### Dataset entries:
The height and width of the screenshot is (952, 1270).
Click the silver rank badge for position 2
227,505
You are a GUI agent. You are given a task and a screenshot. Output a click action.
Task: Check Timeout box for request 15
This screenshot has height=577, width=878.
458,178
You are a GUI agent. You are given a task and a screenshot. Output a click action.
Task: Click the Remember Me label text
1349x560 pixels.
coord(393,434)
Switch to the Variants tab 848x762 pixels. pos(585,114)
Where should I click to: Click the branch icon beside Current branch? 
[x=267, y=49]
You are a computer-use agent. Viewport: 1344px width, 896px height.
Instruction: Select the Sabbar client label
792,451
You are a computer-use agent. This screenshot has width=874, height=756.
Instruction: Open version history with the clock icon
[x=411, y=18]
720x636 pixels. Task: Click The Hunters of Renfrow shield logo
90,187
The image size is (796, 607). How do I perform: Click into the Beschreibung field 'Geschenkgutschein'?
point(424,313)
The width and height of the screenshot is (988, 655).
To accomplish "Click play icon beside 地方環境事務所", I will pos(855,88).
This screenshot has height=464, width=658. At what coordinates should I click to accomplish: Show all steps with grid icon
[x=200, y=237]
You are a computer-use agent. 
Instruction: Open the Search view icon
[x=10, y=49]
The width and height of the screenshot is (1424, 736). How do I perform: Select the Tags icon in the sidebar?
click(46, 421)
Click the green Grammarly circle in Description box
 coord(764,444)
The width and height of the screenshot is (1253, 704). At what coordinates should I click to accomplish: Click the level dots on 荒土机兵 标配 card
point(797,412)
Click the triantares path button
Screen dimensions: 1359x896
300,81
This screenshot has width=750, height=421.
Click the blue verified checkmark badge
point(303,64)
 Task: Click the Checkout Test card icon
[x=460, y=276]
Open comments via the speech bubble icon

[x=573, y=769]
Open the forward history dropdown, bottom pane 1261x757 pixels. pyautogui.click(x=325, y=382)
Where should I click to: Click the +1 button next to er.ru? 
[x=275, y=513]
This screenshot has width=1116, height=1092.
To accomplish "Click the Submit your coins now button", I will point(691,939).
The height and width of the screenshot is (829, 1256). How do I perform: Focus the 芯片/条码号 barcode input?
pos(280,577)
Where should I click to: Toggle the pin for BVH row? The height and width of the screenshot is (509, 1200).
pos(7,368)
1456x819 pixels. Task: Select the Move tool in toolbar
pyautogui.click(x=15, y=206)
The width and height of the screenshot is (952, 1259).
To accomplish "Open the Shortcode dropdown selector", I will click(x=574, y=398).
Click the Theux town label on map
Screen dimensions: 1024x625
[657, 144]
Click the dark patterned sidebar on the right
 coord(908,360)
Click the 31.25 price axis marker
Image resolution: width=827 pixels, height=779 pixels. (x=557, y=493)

### Your instructions:
Give back every entry, word for word.

### Expected output:
The height and width of the screenshot is (952, 1270).
Click the silver rank badge for position 2
227,505
You are a GUI agent. You are given a task and a screenshot. Output a click action.
Task: Check Timeout box for request 15
This screenshot has height=577, width=878.
458,178
You are a GUI agent. You are given a task and a screenshot. Output a click action.
Task: Click the Remember Me label text
1349x560 pixels.
coord(393,434)
Switch to the Variants tab 848x762 pixels. pos(585,114)
Where should I click to: Click the branch icon beside Current branch? 
[x=267, y=49]
You are a computer-use agent. Viewport: 1344px width, 896px height.
Instruction: Select the Sabbar client label
792,451
You are a computer-use agent. This screenshot has width=874, height=756.
Instruction: Open version history with the clock icon
[x=411, y=18]
720x636 pixels. Task: Click The Hunters of Renfrow shield logo
90,187
The image size is (796, 607). How do I perform: Click into the Beschreibung field 'Geschenkgutschein'?
point(424,313)
The width and height of the screenshot is (988, 655).
To accomplish "Click play icon beside 地方環境事務所", I will pos(855,88).
This screenshot has height=464, width=658. At what coordinates should I click to accomplish: Show all steps with grid icon
[x=200, y=237]
You are a computer-use agent. 
Instruction: Open the Search view icon
[x=10, y=49]
The width and height of the screenshot is (1424, 736). How do I perform: Select the Tags icon in the sidebar?
click(46, 421)
Click the green Grammarly circle in Description box
 coord(764,444)
The width and height of the screenshot is (1253, 704). At what coordinates should I click to accomplish: Click the level dots on 荒土机兵 标配 card
point(797,412)
Click the triantares path button
Screen dimensions: 1359x896
300,81
This screenshot has width=750, height=421.
Click the blue verified checkmark badge
point(303,64)
 Task: Click the Checkout Test card icon
[x=460, y=276]
Open comments via the speech bubble icon

[x=573, y=769]
Open the forward history dropdown, bottom pane 1261x757 pixels. pyautogui.click(x=325, y=382)
Where should I click to: Click the +1 button next to er.ru? 
[x=275, y=513]
This screenshot has width=1116, height=1092.
To accomplish "Click the Submit your coins now button", I will point(691,939).
The height and width of the screenshot is (829, 1256). How do I perform: Focus the 芯片/条码号 barcode input?
pos(280,577)
Where should I click to: Toggle the pin for BVH row? The height and width of the screenshot is (509, 1200).
pos(7,368)
1456x819 pixels. Task: Select the Move tool in toolbar
pyautogui.click(x=15, y=206)
The width and height of the screenshot is (952, 1259).
To accomplish "Open the Shortcode dropdown selector", I will click(x=574, y=398).
Click the Theux town label on map
Screen dimensions: 1024x625
[657, 144]
Click the dark patterned sidebar on the right
 coord(908,360)
Click the 31.25 price axis marker
Image resolution: width=827 pixels, height=779 pixels. (x=557, y=493)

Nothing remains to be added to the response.